| Directions |
Give the data again in full, with every character unchanged.

┌─ Exercise data

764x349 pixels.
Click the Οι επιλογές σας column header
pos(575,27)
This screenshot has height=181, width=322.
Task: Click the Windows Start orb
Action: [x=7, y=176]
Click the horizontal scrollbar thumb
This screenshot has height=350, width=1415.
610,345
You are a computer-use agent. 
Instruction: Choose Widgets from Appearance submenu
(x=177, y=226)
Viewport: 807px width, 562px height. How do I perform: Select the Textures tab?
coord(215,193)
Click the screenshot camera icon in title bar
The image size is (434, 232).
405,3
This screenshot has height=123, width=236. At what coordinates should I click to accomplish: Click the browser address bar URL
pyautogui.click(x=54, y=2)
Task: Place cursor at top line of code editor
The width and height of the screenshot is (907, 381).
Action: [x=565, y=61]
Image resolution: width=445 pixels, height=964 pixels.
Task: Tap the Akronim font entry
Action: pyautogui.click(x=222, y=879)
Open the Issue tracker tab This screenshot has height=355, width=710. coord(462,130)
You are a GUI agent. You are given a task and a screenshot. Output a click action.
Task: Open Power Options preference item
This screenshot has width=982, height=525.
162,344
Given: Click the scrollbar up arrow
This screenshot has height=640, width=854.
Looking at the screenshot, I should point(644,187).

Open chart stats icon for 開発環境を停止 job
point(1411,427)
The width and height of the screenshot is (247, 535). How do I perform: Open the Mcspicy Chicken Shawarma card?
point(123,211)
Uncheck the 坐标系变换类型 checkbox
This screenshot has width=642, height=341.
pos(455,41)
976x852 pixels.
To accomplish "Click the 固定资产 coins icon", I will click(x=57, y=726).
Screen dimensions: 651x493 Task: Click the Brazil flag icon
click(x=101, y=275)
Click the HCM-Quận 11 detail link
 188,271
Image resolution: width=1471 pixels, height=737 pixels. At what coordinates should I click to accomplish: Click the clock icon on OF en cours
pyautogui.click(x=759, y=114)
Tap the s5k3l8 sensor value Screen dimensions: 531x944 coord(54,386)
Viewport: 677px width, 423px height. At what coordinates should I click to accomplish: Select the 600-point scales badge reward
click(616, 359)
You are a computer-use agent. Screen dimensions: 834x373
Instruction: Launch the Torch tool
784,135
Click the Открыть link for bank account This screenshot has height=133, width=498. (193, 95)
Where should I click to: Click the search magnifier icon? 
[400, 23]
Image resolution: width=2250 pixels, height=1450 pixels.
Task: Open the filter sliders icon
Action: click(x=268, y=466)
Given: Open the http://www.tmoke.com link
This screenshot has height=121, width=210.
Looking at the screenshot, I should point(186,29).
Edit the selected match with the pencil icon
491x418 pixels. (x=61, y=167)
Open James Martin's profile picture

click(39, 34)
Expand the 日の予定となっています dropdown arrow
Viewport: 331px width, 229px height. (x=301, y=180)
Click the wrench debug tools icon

└─

| Response area |
764x349 pixels.
Click the Οι επιλογές σας column header
pos(575,27)
This screenshot has height=181, width=322.
Task: Click the Windows Start orb
Action: [x=7, y=176]
Click the horizontal scrollbar thumb
This screenshot has height=350, width=1415.
610,345
You are a computer-use agent. 
Instruction: Choose Widgets from Appearance submenu
(x=177, y=226)
Viewport: 807px width, 562px height. How do I perform: Select the Textures tab?
coord(215,193)
Click the screenshot camera icon in title bar
The image size is (434, 232).
405,3
This screenshot has height=123, width=236. At what coordinates should I click to accomplish: Click the browser address bar URL
pyautogui.click(x=54, y=2)
Task: Place cursor at top line of code editor
The width and height of the screenshot is (907, 381).
Action: [x=565, y=61]
Image resolution: width=445 pixels, height=964 pixels.
Task: Tap the Akronim font entry
Action: pyautogui.click(x=222, y=879)
Open the Issue tracker tab This screenshot has height=355, width=710. coord(462,130)
You are a GUI agent. You are given a task and a screenshot. Output a click action.
Task: Open Power Options preference item
This screenshot has width=982, height=525.
162,344
Given: Click the scrollbar up arrow
This screenshot has height=640, width=854.
Looking at the screenshot, I should point(644,187).

Open chart stats icon for 開発環境を停止 job
point(1411,427)
The width and height of the screenshot is (247, 535). How do I perform: Open the Mcspicy Chicken Shawarma card?
point(123,211)
Uncheck the 坐标系变换类型 checkbox
This screenshot has width=642, height=341.
pos(455,41)
976x852 pixels.
To accomplish "Click the 固定资产 coins icon", I will click(x=57, y=726).
Screen dimensions: 651x493 Task: Click the Brazil flag icon
click(x=101, y=275)
Click the HCM-Quận 11 detail link
 188,271
Image resolution: width=1471 pixels, height=737 pixels. At what coordinates should I click to accomplish: Click the clock icon on OF en cours
pyautogui.click(x=759, y=114)
Tap the s5k3l8 sensor value Screen dimensions: 531x944 coord(54,386)
Viewport: 677px width, 423px height. At what coordinates should I click to accomplish: Select the 600-point scales badge reward
click(616, 359)
You are a computer-use agent. Screen dimensions: 834x373
Instruction: Launch the Torch tool
784,135
Click the Открыть link for bank account This screenshot has height=133, width=498. (193, 95)
Where should I click to: Click the search magnifier icon? 
[400, 23]
Image resolution: width=2250 pixels, height=1450 pixels.
Task: Open the filter sliders icon
Action: click(x=268, y=466)
Given: Open the http://www.tmoke.com link
This screenshot has height=121, width=210.
Looking at the screenshot, I should point(186,29).
Edit the selected match with the pencil icon
491x418 pixels. (x=61, y=167)
Open James Martin's profile picture

click(39, 34)
Expand the 日の予定となっています dropdown arrow
Viewport: 331px width, 229px height. (x=301, y=180)
Click the wrench debug tools icon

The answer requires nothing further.